WHAT THIS EXERCISE ASKS:
**a.** Answer these from the comment thread on local coding assistants:
(i) On what device has the first commenter been using refact.ai?
(ii) Which tool does one commenter hope will support CodeLlama?
(iii) In what language are the plugins for the LLM tool written?
**b.** Continue the comment thread on local coding assistants from the end of its last comment.

[[ QUOTED PASSAGE open ]]

I have been using refact.ai on my laptop, it has been quite good.

https://github.com/smallcloudai/refact/blob/main/README.md


I wish these things worked with anything other than VSCode or JerBrains tools!

VSCode is such a bloated hog of an editor!

Every time I open VSCode it’s bugging with badges to update extensions… and it’s so slow!


having more plugin support is in our plans for sure. We're also open for contributions.


Refact has worked for me. Hopefully exllama will support CodeLlama.


Agreed. After several rounds of setting up various python environments and tinkering with directory structures and debugging glitches and quantizing models just to end up playing around for a few minutes and getting bored, it would be nice to have the experience just be seamless. I wouldn't try to set up a workflow around seriously using what's out there to run on localhost now.

That said, non-subscription is essential, and that's probably going to be a heavy lift considering how quickly things are evolving.


I've been trying to push things in that direction with my LLM tool - the idea is to have Python plugins which you can install that do all of the irritating details to get a model setup.

[[ QUOTED PASSAGE closed ]]
[[ GIVEN DATA open ]]

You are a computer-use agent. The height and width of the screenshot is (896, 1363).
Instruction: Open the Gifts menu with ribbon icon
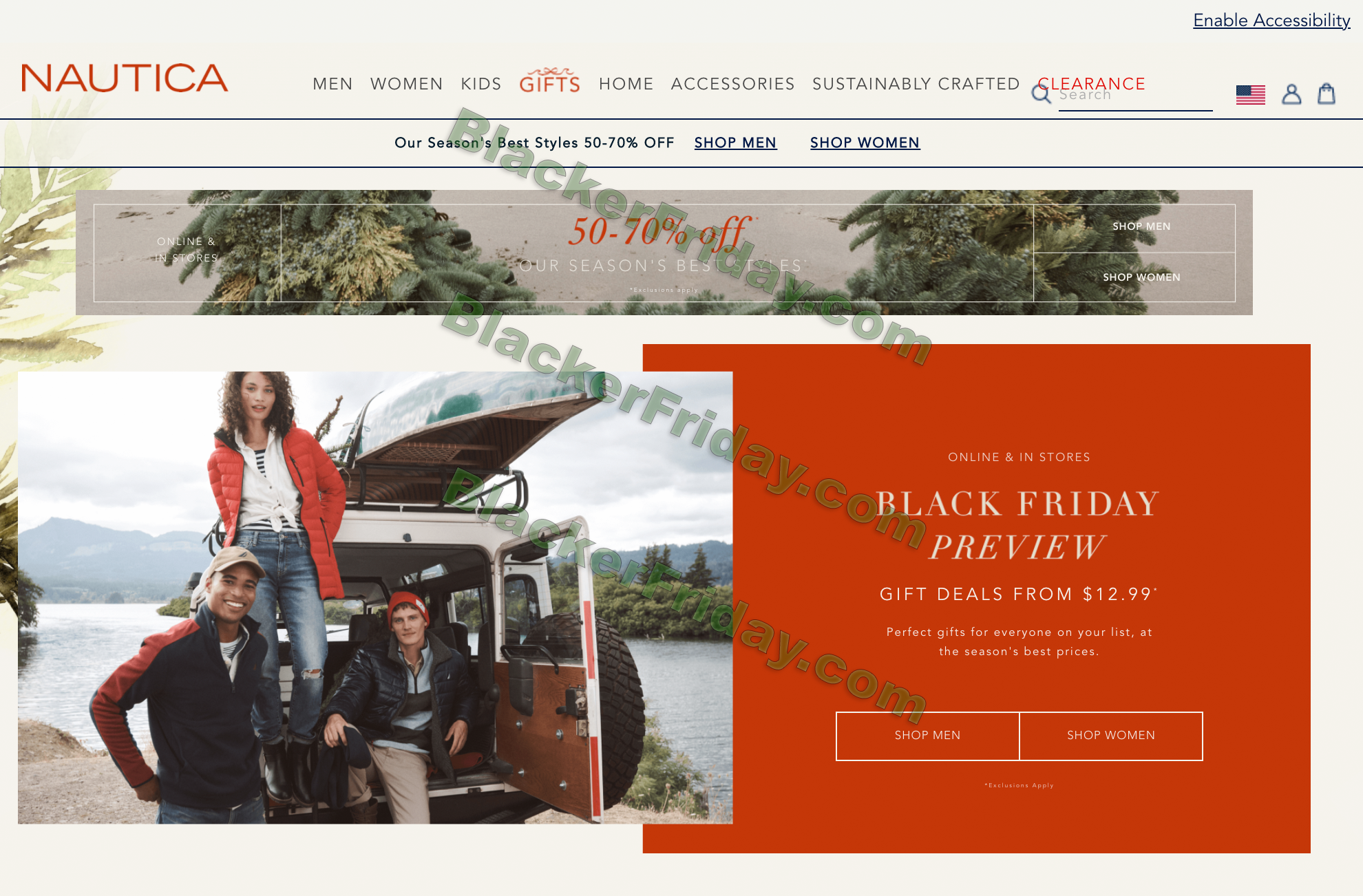tap(549, 81)
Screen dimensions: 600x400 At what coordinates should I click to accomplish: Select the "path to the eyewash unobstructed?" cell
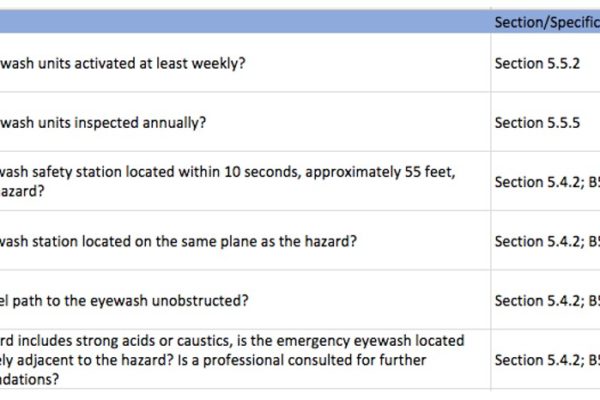[x=245, y=300]
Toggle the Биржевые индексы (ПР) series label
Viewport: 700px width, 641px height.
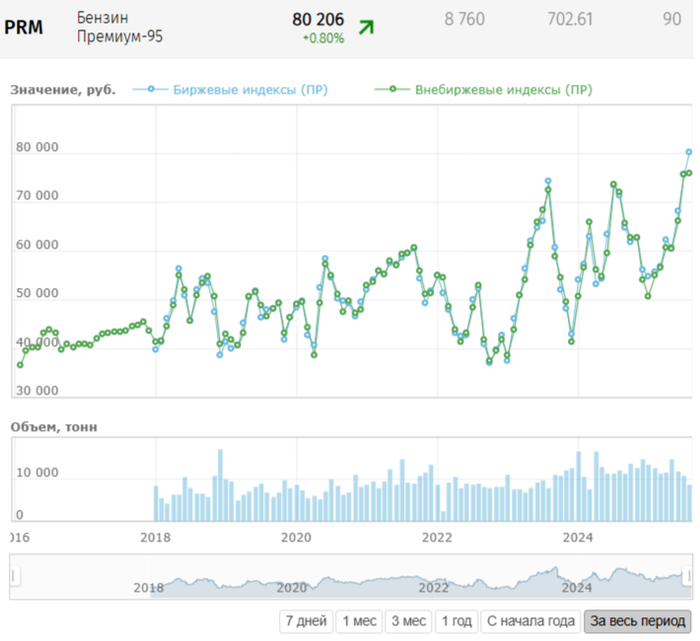pyautogui.click(x=250, y=89)
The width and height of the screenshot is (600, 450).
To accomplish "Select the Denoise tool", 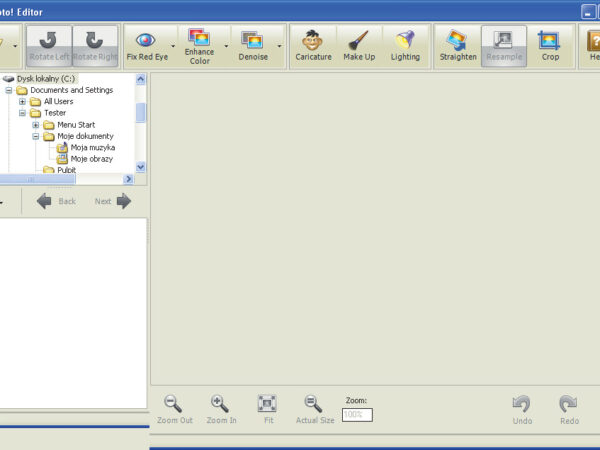I will coord(252,46).
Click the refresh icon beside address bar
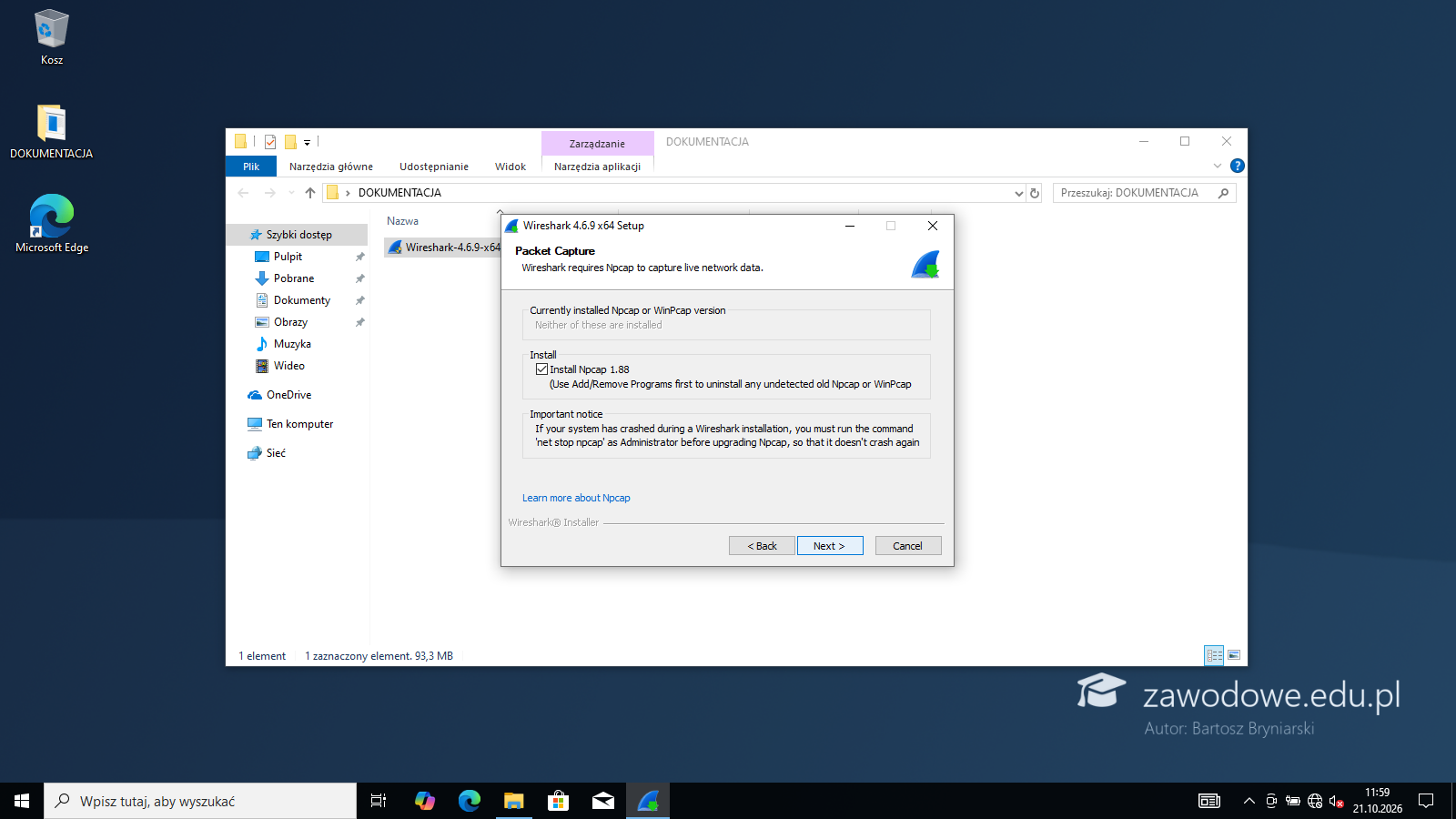Screen dimensions: 1456x819 click(x=1035, y=193)

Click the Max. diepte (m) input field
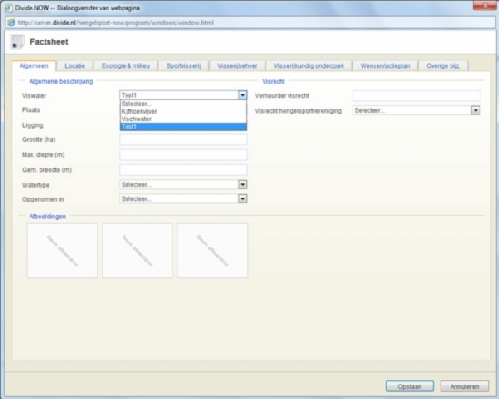[x=183, y=155]

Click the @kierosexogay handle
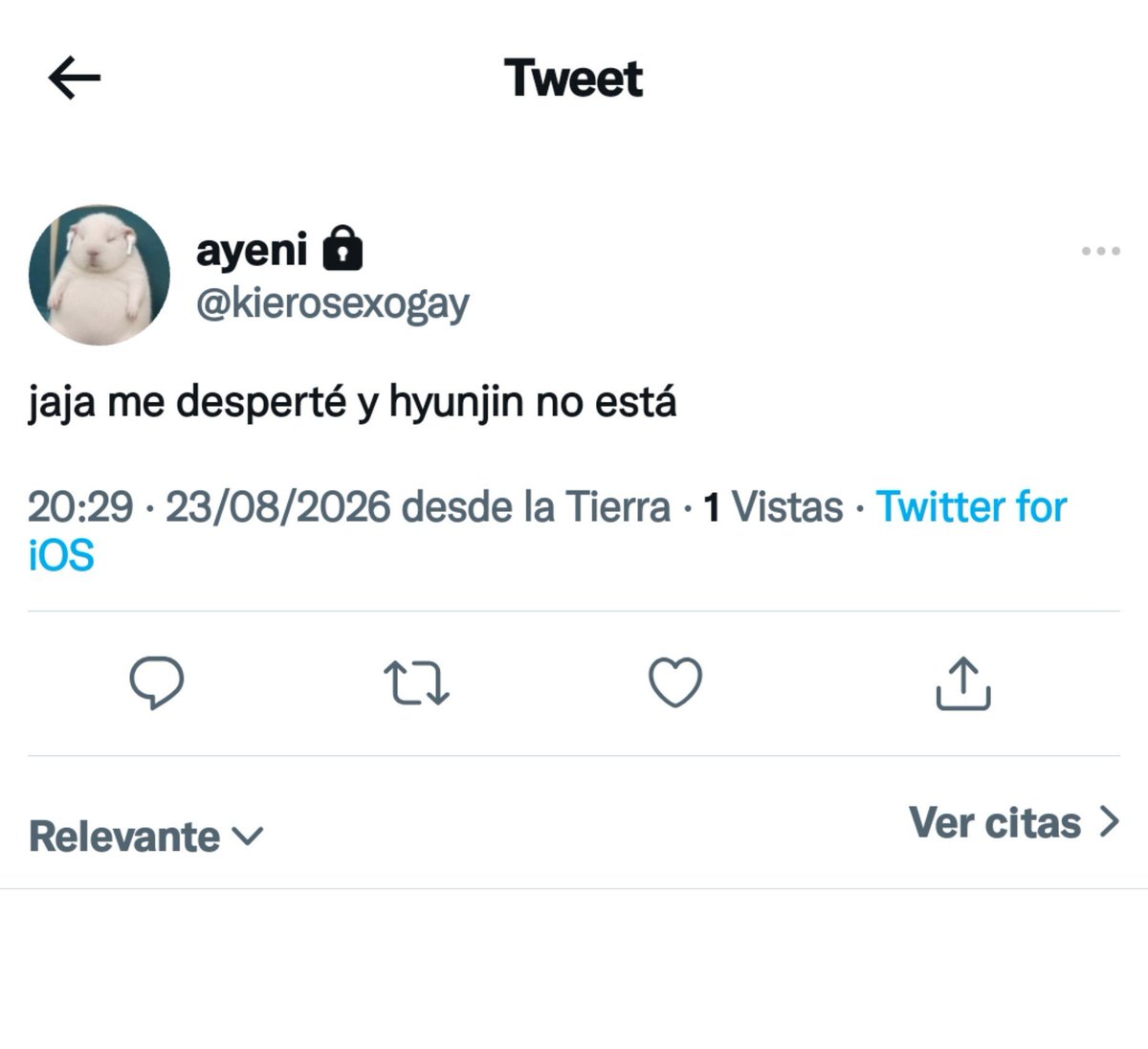click(333, 304)

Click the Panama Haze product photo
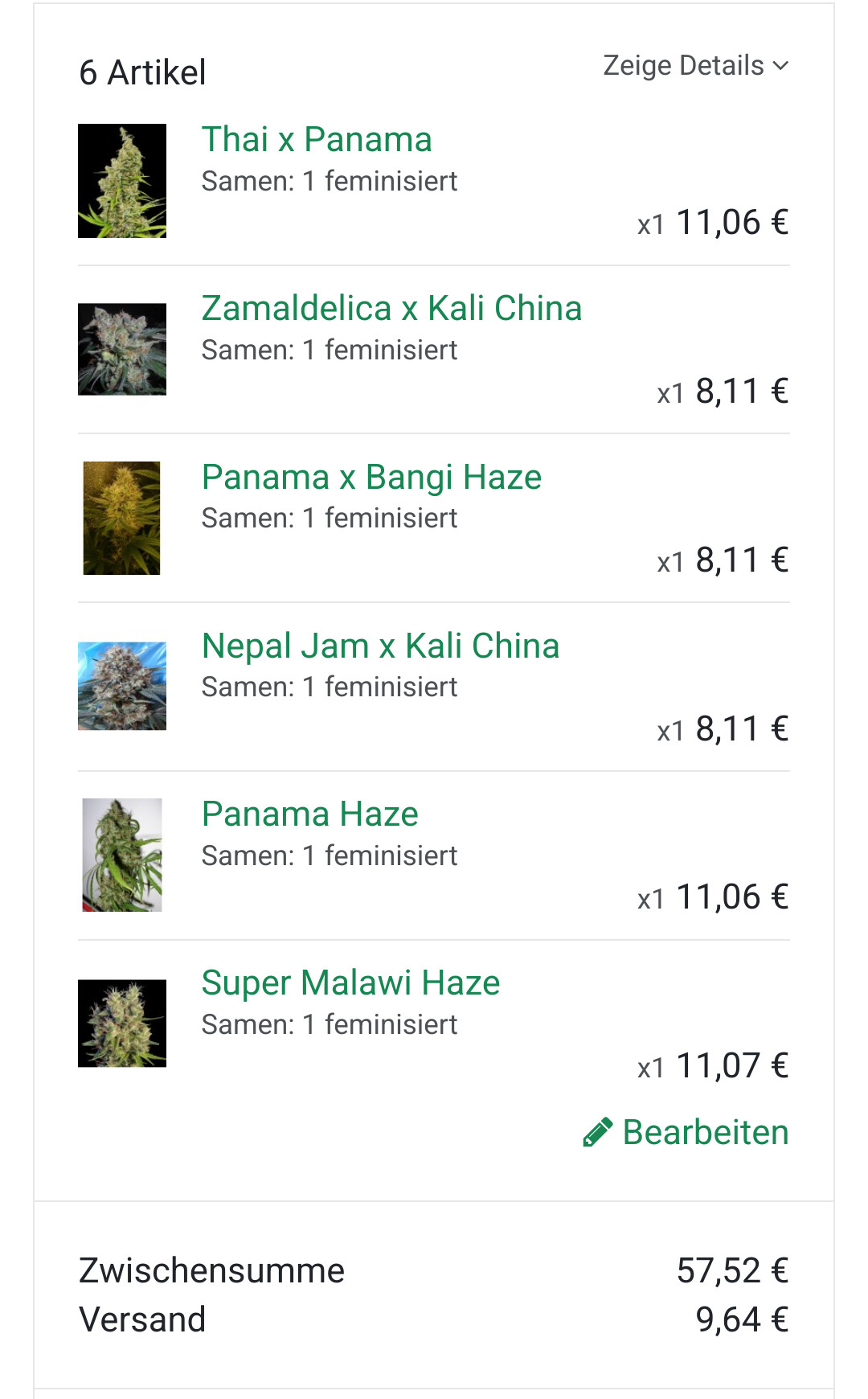click(122, 855)
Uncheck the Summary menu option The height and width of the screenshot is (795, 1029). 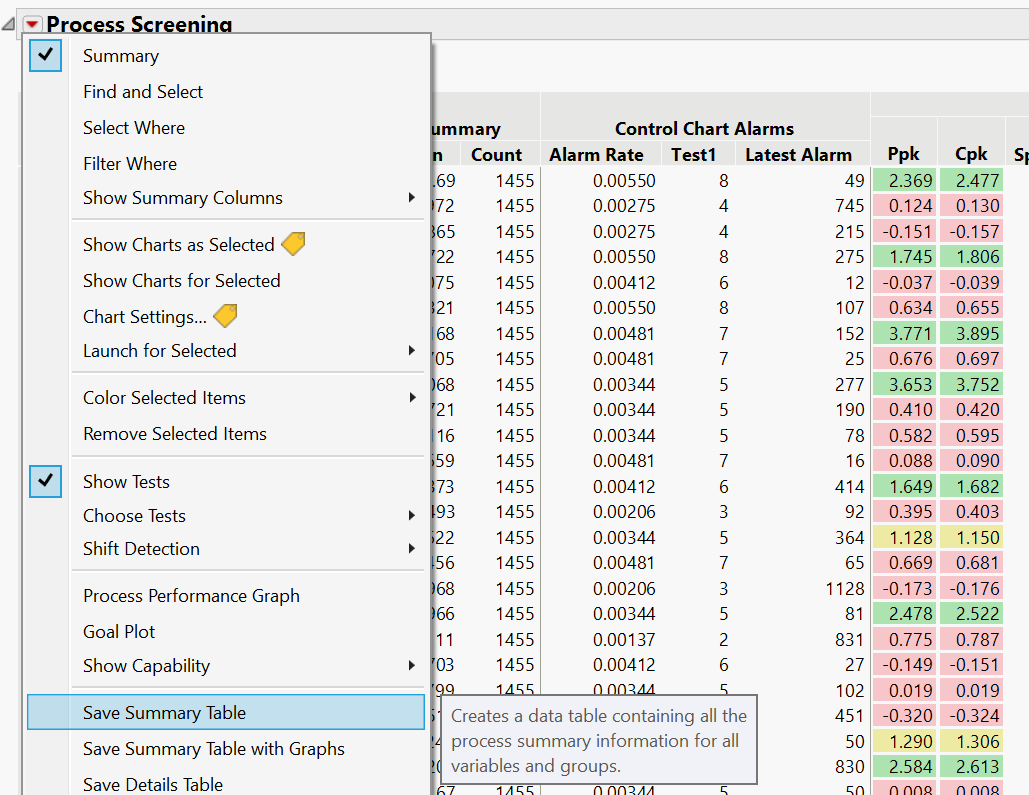[120, 56]
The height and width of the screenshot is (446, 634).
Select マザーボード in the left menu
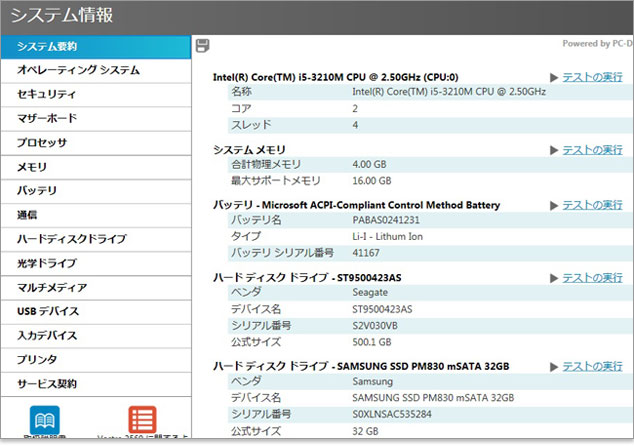tap(95, 119)
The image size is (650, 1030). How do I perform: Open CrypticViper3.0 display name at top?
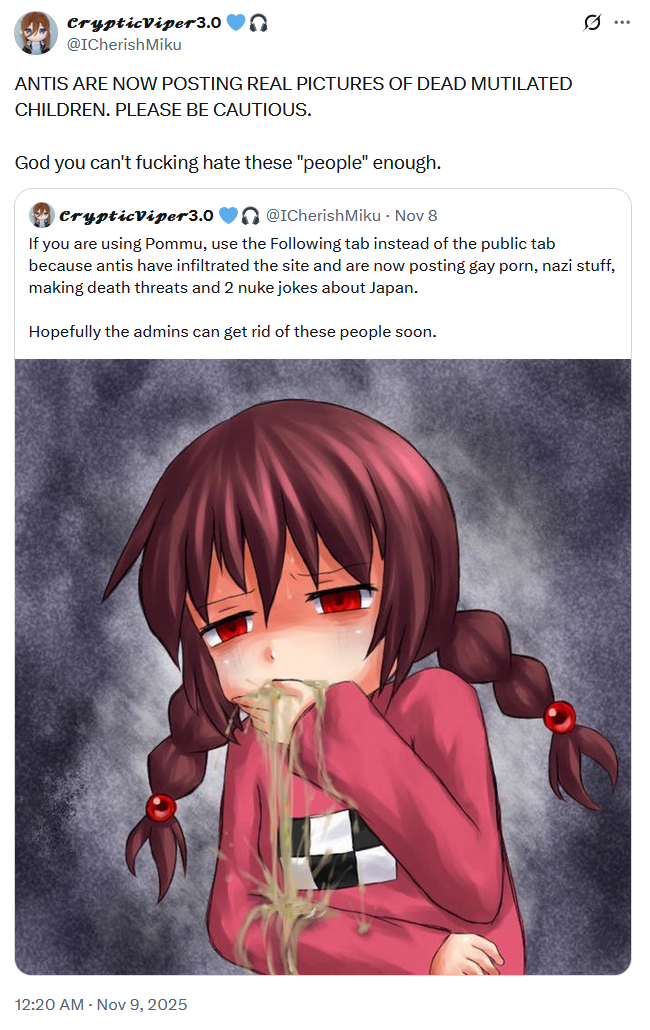pyautogui.click(x=144, y=23)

[[ GIVEN DATA closed ]]

EXPECTED RESPONSES:
**a.**
(i) A laptop.
(ii) Exllama.
(iii) Python.

**b.**
I've not yet been able to solve the challenge of needing CUDA etc for some models though!

Plugins so far: https://llm.datasette.io/en/stable/plugins/directory.html


Cool! I've followed your instructions and your blog quite a bit as I've experimented with running local LLMs as well as stable diffusion. It's been especially helpful, as python is not my language or usual environment. Your patience at hacking your way through each new iteration and presenting what's important about them is astonishing; I personally think I'd have gone mad, but you've done great work in charting the territory.



Oobabooga is a great tool but it still has a long way to go in term of user-friendliness. It's absolutely not plug and play the way that chatgpt is; It requires research, trial and error, and knowledge of the tech to make the model work to its full potential. It's great once you finish setting it up, but it does not compare to what you would expect from a commercial product aimed at normal end-users.

Things like bad default values, no tooltips, an no curated model list to one-click download is what separates a tool like Oobabooga from a paid commercial product. These things require time/money and it would be very unlikely that an open source tool could find resources for all the testing and R&D.

I think there is a big market for products where you pay and can just start chatting with the model without having to ever go to the settings tab or google anything unless you need to do something out of the ordinary.


What I want is even simpler: just an API that you make requests to and receive answers back. Surprisingly hard to find, outside OpenAI that is.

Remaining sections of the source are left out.